EP1944551B1 - Manufacturing process for a glow plug - Google Patents

Description

State of the art

The invention relates to a method for producing the glow plug according to the preamble of claim 1.

Out WO 03/038340 A1 is an electrically heatable glow plug and a method for producing an electrically heated glow plug known. According to the WO 03/038340 A1 known method, an electrically heatable glow plug for internal combustion engines is produced in which an electrically conductive heating coil, which is at least partially made of aluminum, in particular of an aluminum-iron-chromium alloy, is introduced into a closed end glow tube. Before operating the glow plug, oxygen donors are introduced into the glow tube to form an aluminum oxide layer on the surface of the heating coil before or during the heating of the heating coil. After the introduction of the heating coil in the region of the tip of the glow tube, a first insulating powder is introduced into the glow tube, which comprises a material acting as oxygen donor material. The heating coil is embedded as completely as possible in this first insulating powder.
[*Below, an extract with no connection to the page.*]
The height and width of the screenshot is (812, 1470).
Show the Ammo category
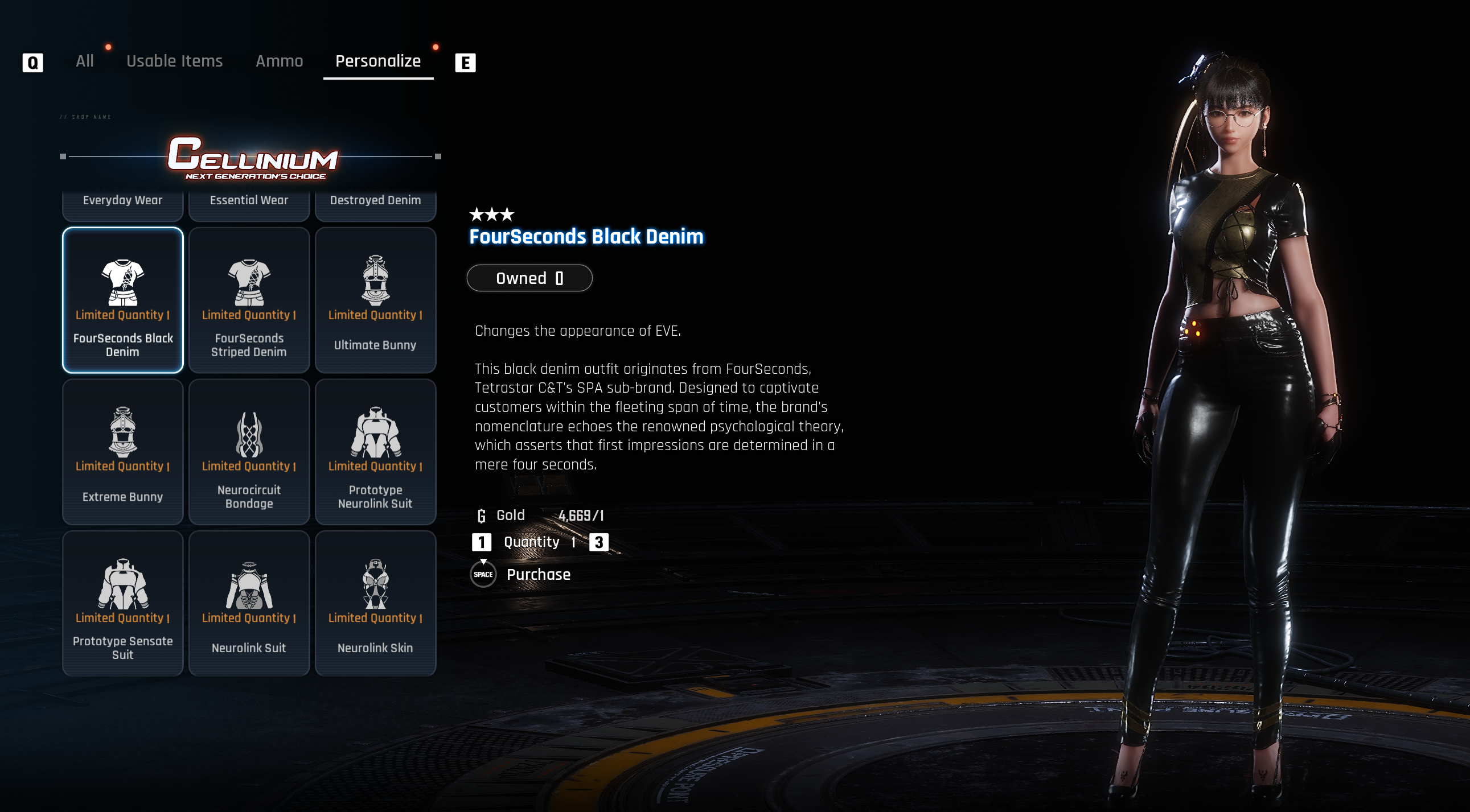point(279,61)
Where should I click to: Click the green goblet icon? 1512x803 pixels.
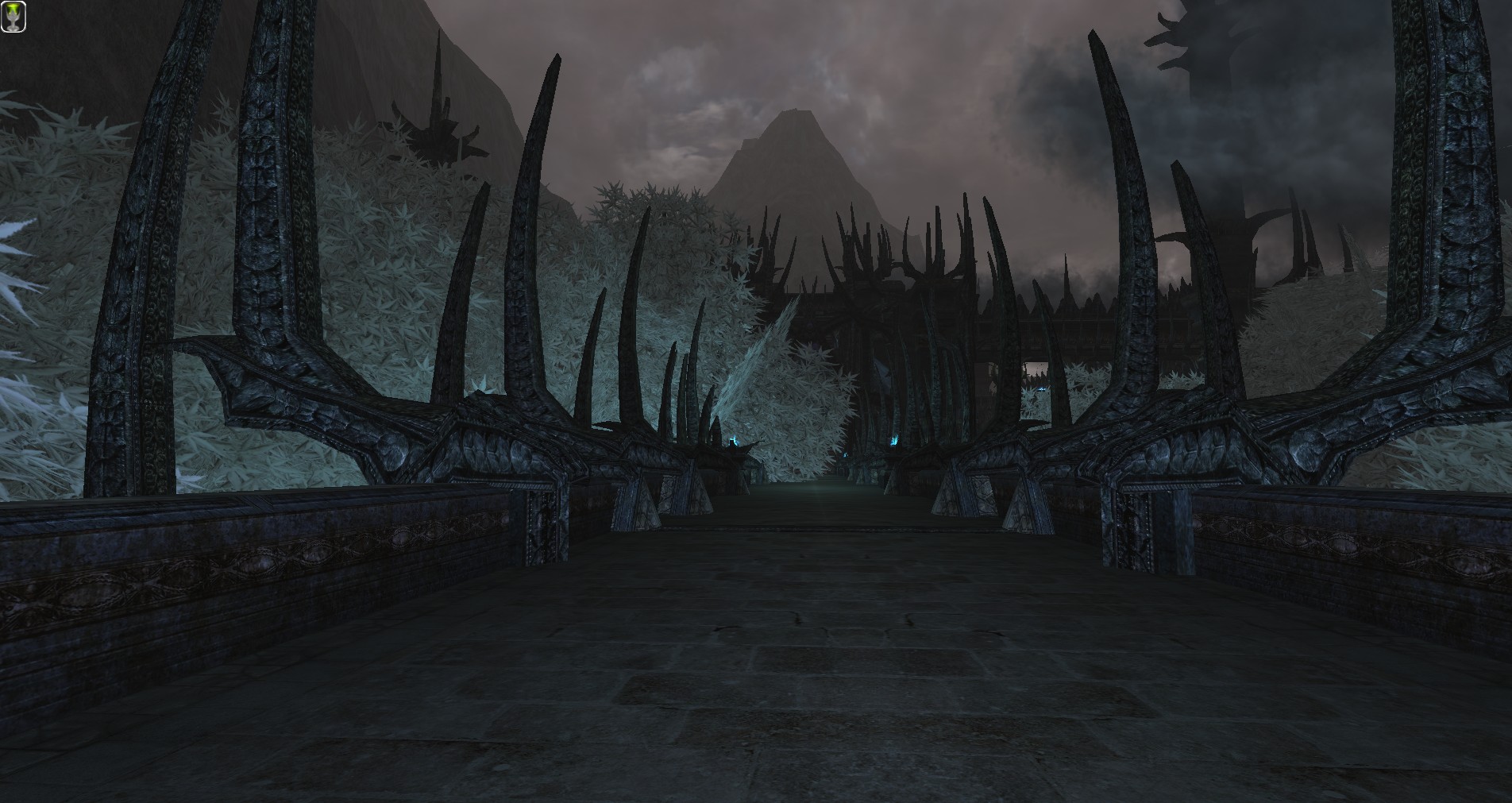13,16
Out DE 197 55 822 A1 is known a glow plug. The glow plug is installed in the combustion chamber of air-compressing internal combustion engines and has a tubular metallic candle housing. In the plug housing a longitudinal bore is embedded, in which a glow plug is inserted with a part of its length sealing. Further, a serving for power supply, partially lying in the glow plug connecting bolt is provided in which a glow pencil tip facing, axially extending recess is formed in the connected by a male / Stemmverbindung between the connecting bolt and the centering of the filament. In the glow pin tip facing the end of the connecting bolt is an elongated, extending in the axial direction of the connecting bolt and open to one side Recess or bead. Their clear width corresponds to the circumference of the connecting bolt about the diameter of the centering turns of the filament.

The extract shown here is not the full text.